Dear Ibby, Why would a girl ask to be a friend with benefits, but then give me the impression she wants to be more that that? Any advice?
Oh, man … are you one of those people that gets easily confused about what meat’s actually in chicken fried steak?
You’re wearing very self-assured idiot blinders. This girl isn’t trying to be in a relationship with you.
Nope; the whole reason why girls want a friends with benefits (FWB) situation is because they don’t want to be in a relationship with you.The pretext of casual, non-exclusive NSA sex that comes with a FWB arrangement practically screams “not dating” to everyone except you, apparently.
So, instead of trusting the subjective “impression” you get from her, trust the parameters of the relationship you’ve set up. But wait — what’s that? You haven’t set any up? Well, there’s your problem, big guy or gal or genderless person. Anytime you start a relationship (whether it’s dating, FWB, sugar daddy/baby and so on), you have to to specify rules and boundaries so people don’t get hurt and confused. Are you exclusive? How do you feel about each other? If you’re going to be in this type of relationship with this girl, these are the things you should be talking about.
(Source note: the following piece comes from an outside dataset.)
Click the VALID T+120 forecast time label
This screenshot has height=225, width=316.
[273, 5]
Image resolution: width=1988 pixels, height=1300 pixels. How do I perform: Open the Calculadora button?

Another thing to think about: a girl’s version of a FWB is likely entirely different than a guy’s. Most of the time, I'd say girls are more capable of sharing intimate, relationship-y moments with a fuck buddy than guys are, because that’s how girls relate to people in general. So if she’s hanging around your house more often, trying to cuddle you in oblivion, telling you about her day and trying to get food with you (like a girlfriend would), it doesn’t mean she wants to be your girlfriend. It means she wants to be your friend. And also fuck you. She's just treating you like she'd treat a friend.
You, on the other hand, probably see a friends with benefits relationship as one where you have casual sex and that’s it. You don’t share intimate details of your day and talk about your hopes and dreams with 99% of your male friends, so when she’s acting that way to you, you’re probably interpreting it as something more on her end. Because of how you would relate to her as your friend, you expect her to fulfill more of a booty call role than an actual FWB.
But that’s not what this is, it sounds like. It can be, if you set it up that way, but you have to communicate about it so it fits both of your expectations.
Of course, FWB relationships can always transcend the space-time continuum when one person develops feelings for the other, but without definitive proof that it’s playing out like that, you don’t need to bother and self-congratulate yourself by thinking she wants to have your mutant babies.